## Task objective
Look through the material and copy each line holding "will".

## Data extracts
---
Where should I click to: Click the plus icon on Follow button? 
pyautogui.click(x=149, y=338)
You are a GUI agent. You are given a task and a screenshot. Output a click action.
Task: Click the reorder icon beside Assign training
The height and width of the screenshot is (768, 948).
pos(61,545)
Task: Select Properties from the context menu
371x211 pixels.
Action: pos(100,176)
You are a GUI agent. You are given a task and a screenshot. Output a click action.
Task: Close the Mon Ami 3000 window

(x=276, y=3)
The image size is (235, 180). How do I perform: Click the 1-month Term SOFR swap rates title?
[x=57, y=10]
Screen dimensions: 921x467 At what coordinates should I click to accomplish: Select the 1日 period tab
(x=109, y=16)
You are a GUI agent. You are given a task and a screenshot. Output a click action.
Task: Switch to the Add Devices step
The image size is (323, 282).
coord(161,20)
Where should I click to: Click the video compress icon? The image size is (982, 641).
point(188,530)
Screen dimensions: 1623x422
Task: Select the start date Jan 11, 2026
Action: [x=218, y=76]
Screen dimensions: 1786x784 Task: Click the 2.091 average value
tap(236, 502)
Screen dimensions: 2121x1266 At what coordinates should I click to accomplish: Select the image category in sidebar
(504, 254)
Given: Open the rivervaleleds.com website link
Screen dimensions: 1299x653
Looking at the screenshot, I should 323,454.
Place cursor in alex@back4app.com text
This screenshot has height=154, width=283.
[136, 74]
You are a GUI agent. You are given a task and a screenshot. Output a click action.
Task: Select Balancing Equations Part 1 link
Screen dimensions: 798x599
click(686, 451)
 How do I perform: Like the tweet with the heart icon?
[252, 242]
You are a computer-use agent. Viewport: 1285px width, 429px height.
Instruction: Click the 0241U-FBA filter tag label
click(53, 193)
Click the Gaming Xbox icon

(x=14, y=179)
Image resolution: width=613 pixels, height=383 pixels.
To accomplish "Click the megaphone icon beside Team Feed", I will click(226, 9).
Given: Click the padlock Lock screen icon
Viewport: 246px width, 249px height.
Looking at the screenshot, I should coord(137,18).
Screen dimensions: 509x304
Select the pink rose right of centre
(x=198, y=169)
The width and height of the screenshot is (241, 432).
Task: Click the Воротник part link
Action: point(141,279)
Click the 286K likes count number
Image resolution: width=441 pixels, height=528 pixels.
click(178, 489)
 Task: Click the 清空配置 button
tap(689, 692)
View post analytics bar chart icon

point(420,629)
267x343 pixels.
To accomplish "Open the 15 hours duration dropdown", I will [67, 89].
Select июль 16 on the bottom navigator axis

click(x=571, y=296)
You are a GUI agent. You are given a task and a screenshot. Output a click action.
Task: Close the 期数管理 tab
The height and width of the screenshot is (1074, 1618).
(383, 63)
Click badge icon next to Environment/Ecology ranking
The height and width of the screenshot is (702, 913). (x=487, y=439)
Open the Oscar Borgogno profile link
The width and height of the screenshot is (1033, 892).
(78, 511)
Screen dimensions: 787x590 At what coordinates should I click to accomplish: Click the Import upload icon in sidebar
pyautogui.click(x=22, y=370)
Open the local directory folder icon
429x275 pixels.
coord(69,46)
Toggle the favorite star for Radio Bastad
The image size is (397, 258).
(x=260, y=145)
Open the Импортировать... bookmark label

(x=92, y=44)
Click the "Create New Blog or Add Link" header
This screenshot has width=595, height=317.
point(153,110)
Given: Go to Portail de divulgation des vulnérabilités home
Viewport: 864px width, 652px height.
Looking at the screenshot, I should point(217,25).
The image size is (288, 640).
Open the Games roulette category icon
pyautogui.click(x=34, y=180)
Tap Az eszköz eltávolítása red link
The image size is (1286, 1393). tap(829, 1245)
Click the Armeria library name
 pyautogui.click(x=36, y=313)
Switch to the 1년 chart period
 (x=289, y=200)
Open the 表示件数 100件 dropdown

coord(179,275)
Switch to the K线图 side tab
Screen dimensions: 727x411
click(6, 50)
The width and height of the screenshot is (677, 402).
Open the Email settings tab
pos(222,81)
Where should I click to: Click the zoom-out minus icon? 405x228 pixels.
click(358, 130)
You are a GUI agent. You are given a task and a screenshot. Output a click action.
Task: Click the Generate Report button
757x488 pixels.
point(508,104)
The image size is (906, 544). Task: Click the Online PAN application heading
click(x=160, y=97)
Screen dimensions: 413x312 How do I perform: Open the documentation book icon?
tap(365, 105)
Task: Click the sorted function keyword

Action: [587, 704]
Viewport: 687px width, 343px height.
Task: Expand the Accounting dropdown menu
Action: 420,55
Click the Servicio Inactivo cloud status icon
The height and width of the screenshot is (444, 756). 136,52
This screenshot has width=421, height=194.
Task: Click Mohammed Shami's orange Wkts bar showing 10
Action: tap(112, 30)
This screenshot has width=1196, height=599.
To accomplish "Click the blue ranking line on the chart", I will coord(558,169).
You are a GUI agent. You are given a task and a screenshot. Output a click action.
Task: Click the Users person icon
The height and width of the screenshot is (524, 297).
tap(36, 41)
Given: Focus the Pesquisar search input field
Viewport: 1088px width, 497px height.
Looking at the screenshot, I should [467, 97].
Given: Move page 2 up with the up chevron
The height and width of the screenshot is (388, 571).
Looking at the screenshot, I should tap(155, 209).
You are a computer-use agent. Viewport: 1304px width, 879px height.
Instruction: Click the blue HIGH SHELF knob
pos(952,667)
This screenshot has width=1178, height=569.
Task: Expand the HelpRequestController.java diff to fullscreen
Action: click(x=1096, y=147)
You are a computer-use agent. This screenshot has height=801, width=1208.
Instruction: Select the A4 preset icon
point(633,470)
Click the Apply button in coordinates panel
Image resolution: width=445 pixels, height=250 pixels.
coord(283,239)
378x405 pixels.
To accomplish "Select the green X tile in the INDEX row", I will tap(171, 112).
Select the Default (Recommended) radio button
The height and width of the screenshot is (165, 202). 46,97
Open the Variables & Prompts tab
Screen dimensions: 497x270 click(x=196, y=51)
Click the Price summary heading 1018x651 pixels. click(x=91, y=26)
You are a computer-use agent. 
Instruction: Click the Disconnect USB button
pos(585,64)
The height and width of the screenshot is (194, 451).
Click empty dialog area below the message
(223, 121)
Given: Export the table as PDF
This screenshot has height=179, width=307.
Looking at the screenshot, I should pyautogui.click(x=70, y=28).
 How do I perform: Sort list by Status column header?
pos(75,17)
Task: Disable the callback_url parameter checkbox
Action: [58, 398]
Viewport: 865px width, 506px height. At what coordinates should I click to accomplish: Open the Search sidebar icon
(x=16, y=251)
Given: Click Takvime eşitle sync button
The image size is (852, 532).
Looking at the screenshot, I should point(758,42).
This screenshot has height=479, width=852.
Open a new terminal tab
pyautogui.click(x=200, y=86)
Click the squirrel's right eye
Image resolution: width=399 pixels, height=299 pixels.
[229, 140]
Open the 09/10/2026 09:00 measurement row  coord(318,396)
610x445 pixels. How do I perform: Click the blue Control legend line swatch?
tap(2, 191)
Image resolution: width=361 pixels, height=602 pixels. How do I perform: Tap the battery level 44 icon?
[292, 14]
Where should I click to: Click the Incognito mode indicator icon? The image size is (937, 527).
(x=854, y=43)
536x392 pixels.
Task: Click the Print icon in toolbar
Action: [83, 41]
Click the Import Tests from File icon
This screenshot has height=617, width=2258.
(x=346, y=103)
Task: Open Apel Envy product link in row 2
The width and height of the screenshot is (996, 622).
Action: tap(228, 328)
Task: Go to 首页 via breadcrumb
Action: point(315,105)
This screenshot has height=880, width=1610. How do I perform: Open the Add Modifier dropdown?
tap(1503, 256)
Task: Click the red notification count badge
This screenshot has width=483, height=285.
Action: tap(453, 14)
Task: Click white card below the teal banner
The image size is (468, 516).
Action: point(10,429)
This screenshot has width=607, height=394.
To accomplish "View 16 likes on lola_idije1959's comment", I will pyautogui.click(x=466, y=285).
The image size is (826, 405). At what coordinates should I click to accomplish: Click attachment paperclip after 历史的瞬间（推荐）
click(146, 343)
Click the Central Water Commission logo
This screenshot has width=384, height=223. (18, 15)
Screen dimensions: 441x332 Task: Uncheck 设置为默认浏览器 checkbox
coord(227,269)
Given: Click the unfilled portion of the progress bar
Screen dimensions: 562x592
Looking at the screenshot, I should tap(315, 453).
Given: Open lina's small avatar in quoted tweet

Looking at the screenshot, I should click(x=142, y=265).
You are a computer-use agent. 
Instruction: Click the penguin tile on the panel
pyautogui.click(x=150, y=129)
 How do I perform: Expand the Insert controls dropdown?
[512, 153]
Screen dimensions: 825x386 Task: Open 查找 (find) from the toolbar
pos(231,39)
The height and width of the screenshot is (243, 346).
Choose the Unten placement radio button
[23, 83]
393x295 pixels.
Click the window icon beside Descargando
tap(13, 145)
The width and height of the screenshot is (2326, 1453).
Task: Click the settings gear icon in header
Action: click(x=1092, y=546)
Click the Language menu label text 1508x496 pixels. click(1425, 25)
---
## Exercise answer
To accomplish "Click the megaphone icon beside Team Feed", I will click(226, 9).
To accomplish "Open the 15 hours duration dropdown", I will [67, 89].
To accomplish "Click the blue ranking line on the chart", I will coord(558,169).
To accomplish "Select the green X tile in the INDEX row", I will tap(171, 112).
To accomplish "View 16 likes on lola_idije1959's comment", I will pyautogui.click(x=466, y=285).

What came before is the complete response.